聞言,張昭和顧雍兩個老狐狸相互對視一眼,沒有說話。
片刻後,朱然抬頭先是看了一眼陸抗,又是看了眼張昭和顧雍,隨即才說道:“某是粗人,軍旅出身,平日裏隻懂打打殺殺,在某的認知裡,隻有戰死的將軍,沒有投降的將軍,所以...某也主戰!”
見陸抗、朱然表態,張昭和顧雍依舊默然不語。
兩人的這般舉動,從某種程度上來說,已經表明瞭態度。
見張昭、顧雍不說話,陸抗直接急了:“兩位家主,你們...你們難道有不同意見?”
張昭沒有理會陸抗,目光反而看向朱然問道:“朱將軍,若大王回援,前後夾擊之下,汝有多少把握,生擒劉禪?”
朱然愣了一下,顯然他沒料到張昭會突然問這個問題。
沉思片刻後,朱然略有些遲疑道:“傳聞蜀主麾下的血衣衛,曾正麵迎擊虎豹騎而不落下風,顯然這支騎兵是精銳中的精銳,甚至比大王麾下的‘解煩軍’,更強一籌!”
“若大王的軍隊回援,即便能前後夾擊這支軍隊,生擒劉禪的概率,怕是也隻有不到五成的之數。”
“不足五成?”聞言,張昭冷聲道:“那還有什麼可打的?若不能一戰擒住蜀主劉禪,東吳僅剩三郡之地,安能在魏國和蜀國的夾縫中延續?”
“依老夫之見,不如早降。”
“放屁!”陸抗拍案而起,瞪著張昭怒斥道,“張家主這是要當貪生怕死的叛臣嗎?自古以來,哪有大王未降,臣子先降的道理?”
張昭也不客氣,哼聲道:“難道憑汝這血氣之勇,能擊退蜀軍?若將軍真能率軍生擒劉禪,老夫自當收回剛才的話!”
“你!”陸抗怒極反笑,高聲道,“戰就戰,區區千人蜀軍,何足道哉?”
“今日吾便率軍出擊,痛擊劉禪小兒!”
“陸將軍莫要急躁。”朱然緩緩起身,拍了拍陸抗的肩膀,“眼下的當務之急是固守待援,莫要輕易出擊,免得中蜀軍埋伏,徒增不必要的傷亡。”

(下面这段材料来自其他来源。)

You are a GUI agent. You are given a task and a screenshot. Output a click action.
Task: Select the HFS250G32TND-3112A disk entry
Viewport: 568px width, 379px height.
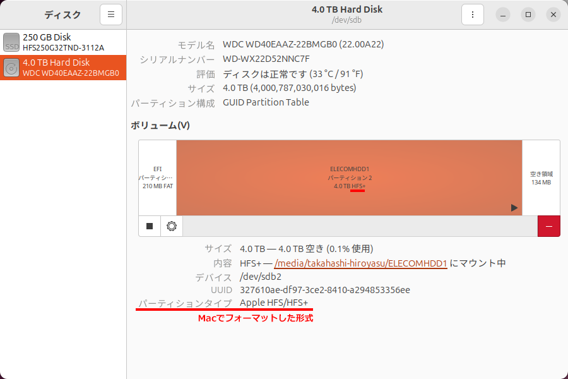tap(63, 47)
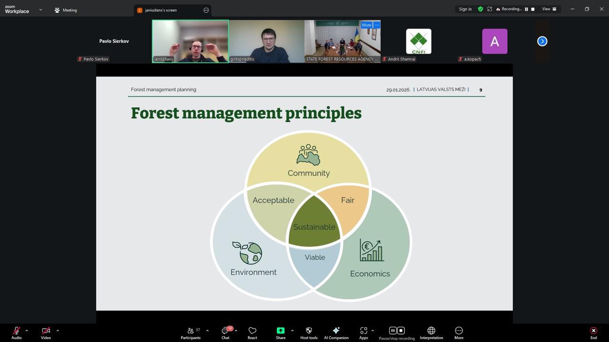Select janiszitans video thumbnail
Image resolution: width=609 pixels, height=342 pixels.
point(190,41)
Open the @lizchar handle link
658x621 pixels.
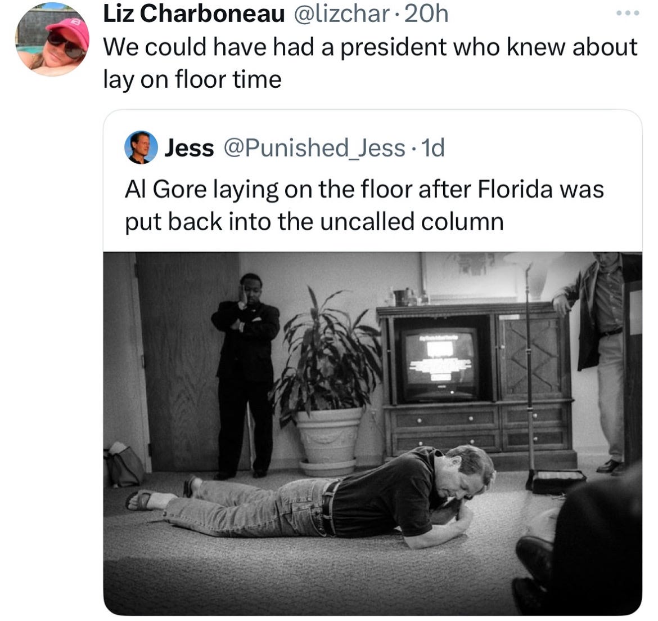341,14
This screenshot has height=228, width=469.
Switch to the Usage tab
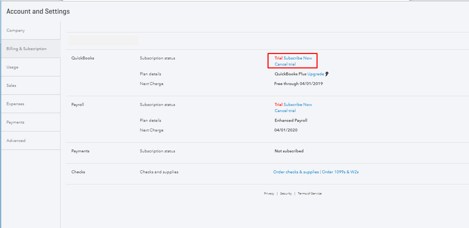click(13, 67)
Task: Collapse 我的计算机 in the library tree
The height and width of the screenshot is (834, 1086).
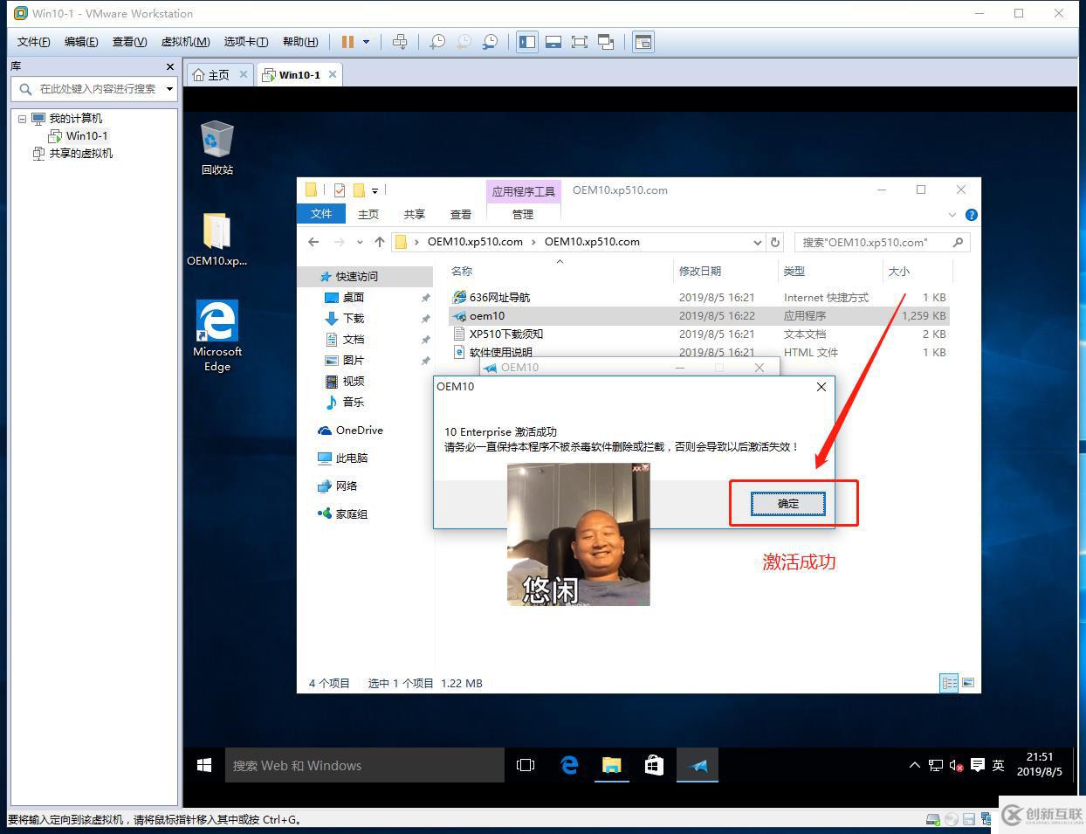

說著,朱然看了眼張昭和顧雍,旋即繼續說道:“是戰是降,我們說了可不算...”
“不如在明日朝會上,聽聽朝臣們的意見,到時世子、吳侯夫人、吳侯舍妹都會來參議朝會,等到時採納世子與諸位大臣的意見後,再做決斷也不遲。”
張昭點點頭,攤手道:“也隻好如此了。”
陽光透過雕花窗戶斜照進來,在四人之間折射出一道耀眼的光線。
此時的茶已冷,香已盡,人心也在這片寂靜中悄然離散。
......
劉禪等不到吳國早會,爭分奪秒的他,已經出招了。
那風詭雲譎的建康城內,早已暗流湧動。
建業城的一家簡陋的酒肆裡,三五成群的閑漢時常聚在一起,議論朝中奇聞野事。
這天也不例外。
雖說蜀軍已兵臨城下,但對於東市的這家酒肆來說並沒有什麼影響,依然開著店做生意,店家的夥計仍舊站在門前熱情地招攬著客人。
大約日上三竿之時,一位名為宋五的閑漢像往常一樣伸著懶腰起床,打了個長長的哈欠後,拖著慵懶的身子,穿過大街小巷,一路來到這家露天酒肆。
宋五這個名字算是爛大街的名字,因為在家排行老五,所以他的父親給他起名為宋五,當然他還有幾個哥哥,都是按照排行取名。
可惜的是,宋五跟他的幾個兄長不同,頗為不爭氣,他不愛種地,也不願經商,更不願跟著別人打長工,一技之長的本事沒有,偷雞摸狗、不學無術的本事倒是有一套。
他這輩子乾的最“出息”的一件事,就是偷偷將張家的牛牽走,並在東市上轉手賣掉,結果被張家發現報了官。
悲催的他,喜提一年的牢獄之災,由於家裏也沒有什麼錢,宋五的父親根本沒法用錢贖他。
出獄後的宋五別無所長,隻好繼續嚮往年一樣鬼混。